Quell’energia dei giovani che fa la differenza
Una strada che, di per sé, sarebbe in discesa, in quanto essere protagonisti della costruzione di un mondo migliore è da sempre l’ambizione più alta delle nuove generazioni. I paesi e le organizzazioni che hanno la capacità di mettere i giovani nelle condizioni di esplicare responsabilmente questa attitudine naturale attivano un’energia formidabile per competere e per porre le basi di un futuro vincente. In quanto le nuove generazioni non nascono per essere uguali alle precedenti, ma per superarle. Sono la componente più attiva della società che vive l’esperienza del mondo che cambia e trova soluzioni nuove per evolvere verso condizioni migliori di benessere e civiltà, ampliando così le opportunità per tutti. Ma a tal fine devono poter crescere ed essere formate in un contesto favorevole e appropriato. Diversamente esse pagano più delle altre lo scotto della inadeguatezza delle istituzioni sociali che generano il declino.

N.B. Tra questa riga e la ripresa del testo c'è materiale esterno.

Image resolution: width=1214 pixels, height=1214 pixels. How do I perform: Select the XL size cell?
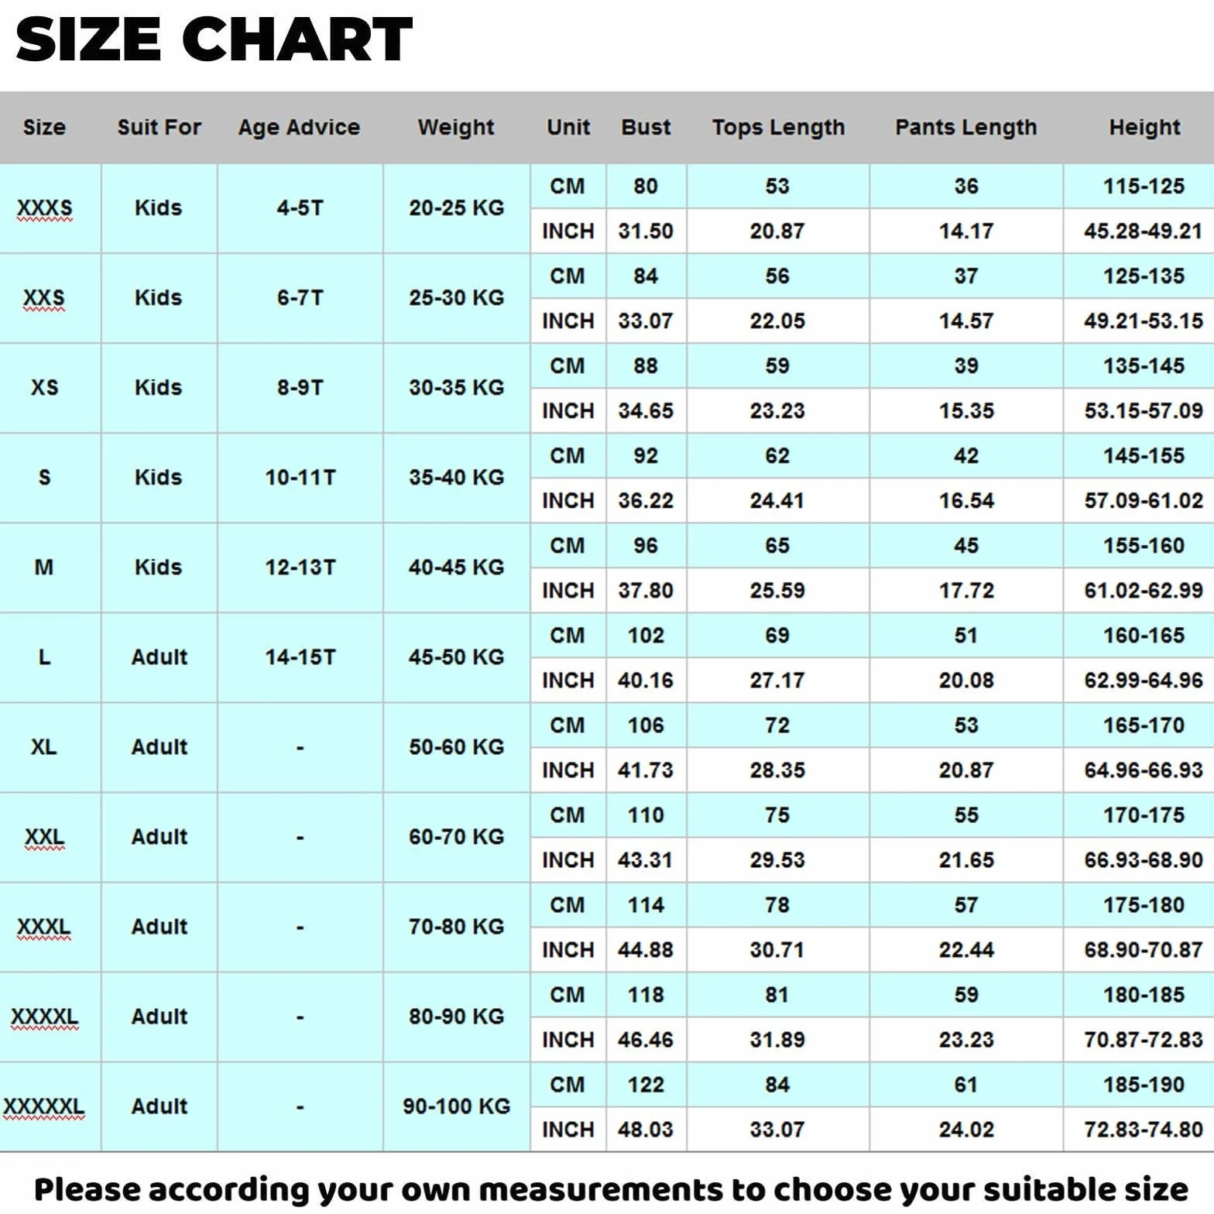(x=44, y=747)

Una conseguenza nota e scontata che rende colpevoli i ritardi con cui il nostro Paese ha riformato nel tempo il sistema della formazione, penalizzato da scelte erronee o ripetutamente mancate, che hanno generato uno spread educativo non meno grave di quello finanziario. Dunque, in ultima analisi, ciò che genera il maggior danno è la mancanza di una visione strategica e di una corrispondente politica che riguardi specialmente il settore dell’istruzione e abbia la forza di attuarne il riassetto organico e coerente nel senso sopra indicato. Di una politica che favorisca il raccordo tra istituzioni e lavoro, sia durante i percorsi scolastici, sia successivamente, con un progetto da perseguire con continuità, diversamente da quanto il Paese ha fatto in passato.

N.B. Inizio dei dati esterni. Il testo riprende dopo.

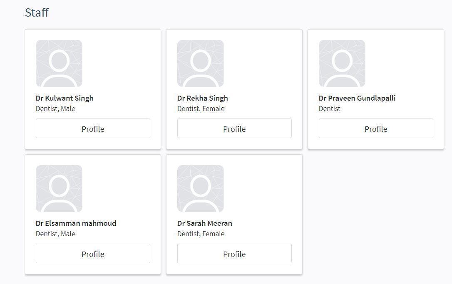Select the Dr Rekha Singh name text
Screen dimensions: 452x284
pos(203,98)
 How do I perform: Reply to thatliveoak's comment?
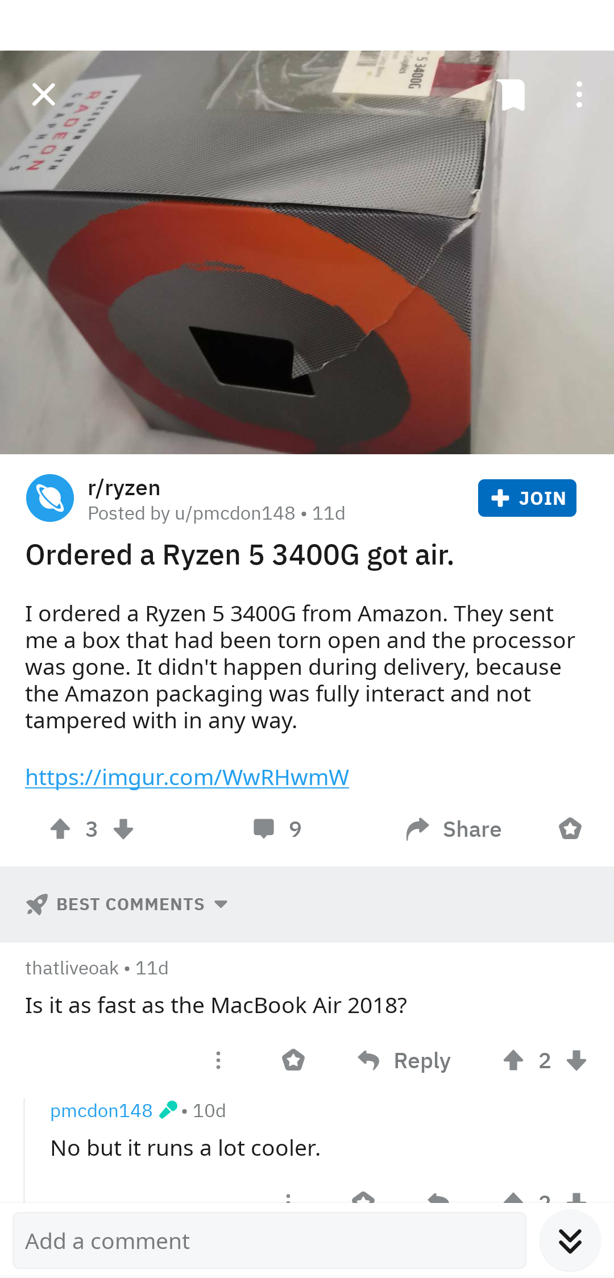(x=404, y=1060)
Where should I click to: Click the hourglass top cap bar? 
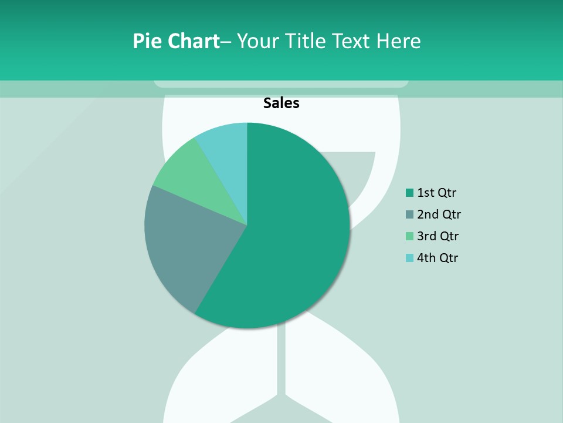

Qualcosa si sta facendo. Per rispondere alle esigenze del mercato del lavoro il sistema universitario sta azionando, infatti, con maggiore continuità, le leve della trasversalità dell’interdisciplinarietà. Lo dimostra il progressivo aumento delle lauree interclasse, ovvero corsi di studio che fondono due diverse classi di laurea, alcune vicine, altre lontane, con il vincolo che queste condividano 120 crediti formativi per la laurea triennale e 60 per quella magistrale. I numeri sono interessanti, dato che i corsi di questo tipo accreditati dall’ Anvur sono 179, con oltre 56.000 iscritti. Si va da ingegneria biomedica, che fonde due ingegnerie, industriale e dell’informazione, a ingegneria offshore che unisce ingegneria chimica e ambientale, ad abbinamenti più omogenei, come lettere e beni culturali. A queste nuove opzioni si aggiunge la possibilità di acquisire contemporaneamente una doppia laurea italiana ed estera, partecipando a programmi congiunti che prevedono l’iscrizione contemporanea ad atenei di altri paesi.

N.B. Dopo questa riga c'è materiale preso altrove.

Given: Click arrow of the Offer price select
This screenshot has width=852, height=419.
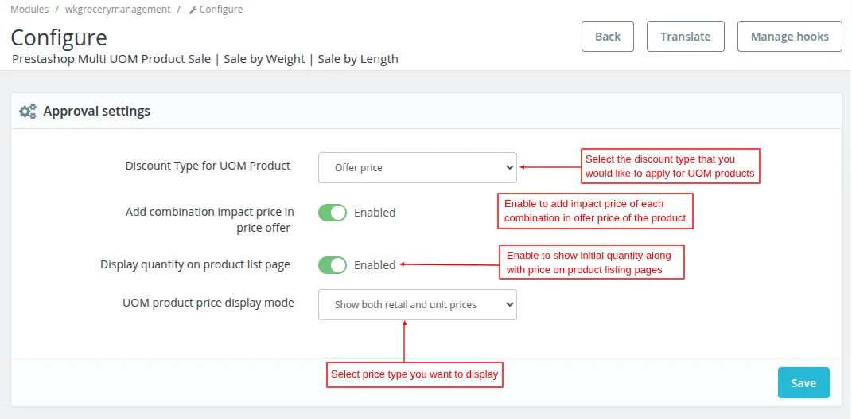Looking at the screenshot, I should tap(509, 167).
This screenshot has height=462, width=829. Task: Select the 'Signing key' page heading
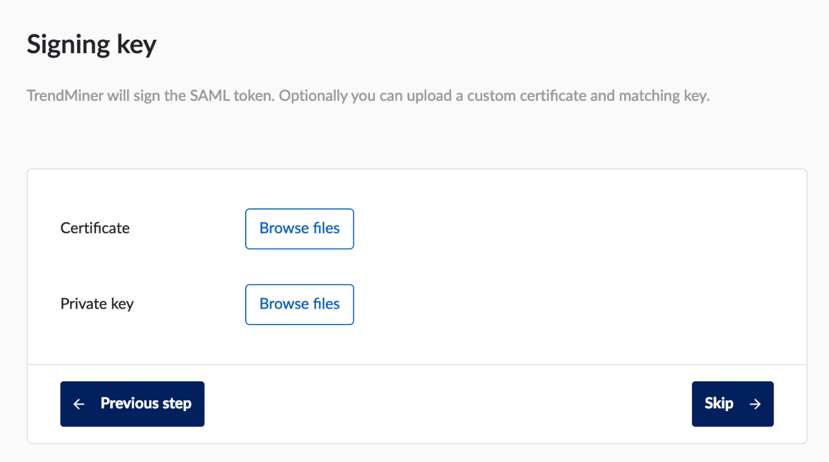[91, 43]
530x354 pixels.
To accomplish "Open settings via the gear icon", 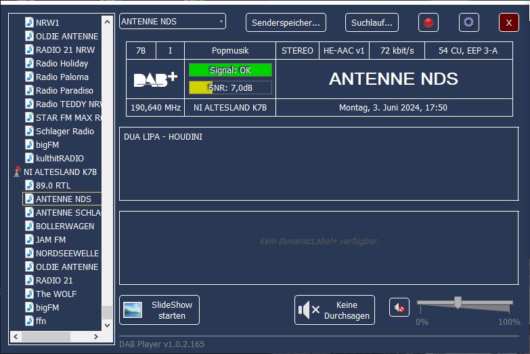I will point(468,22).
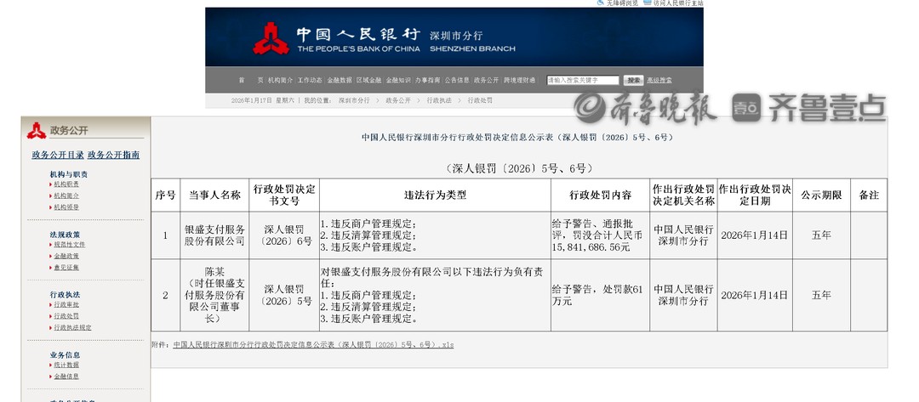919x402 pixels.
Task: Select 跨境理财通 in the top navigation
Action: [x=519, y=80]
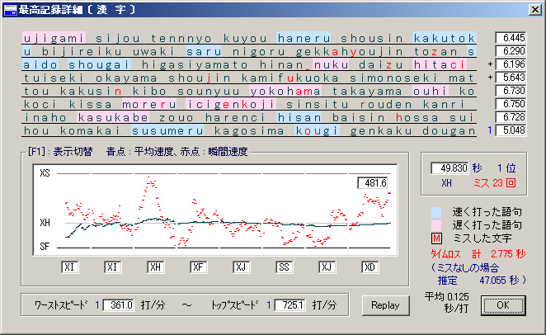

È una strada giusta, ma ovviamente non basta. I numeri sono troppo piccoli e le nuove lauree affrontano solo un aspetto del problema, che rimane drammatico. Per affrontarlo nella sua interezza è necessario riconoscere la priorità della formazione in tutte le sue valenze e ricadute. Perché, se è vero che la ripresa economica del Paese non può prescindere dalla modernizzazione della sua base produttiva e dalla invocata attuazione di una strategia globale di sviluppo, capace di migliorare la competitività del sistema economico nel suo complesso, è ugualmente vero che essa non può essere attuata senza un forte investimento nell’istruzione. Senza un impegno risolutivo per formare classi dirigenti e maestranze all’altezza dei compiti e, soprattutto, cittadini consapevoli e responsabili delle scelte che impone il loro tempo, come chiede a gran voce la complessità politica del difficile momento che stiamo attraversando.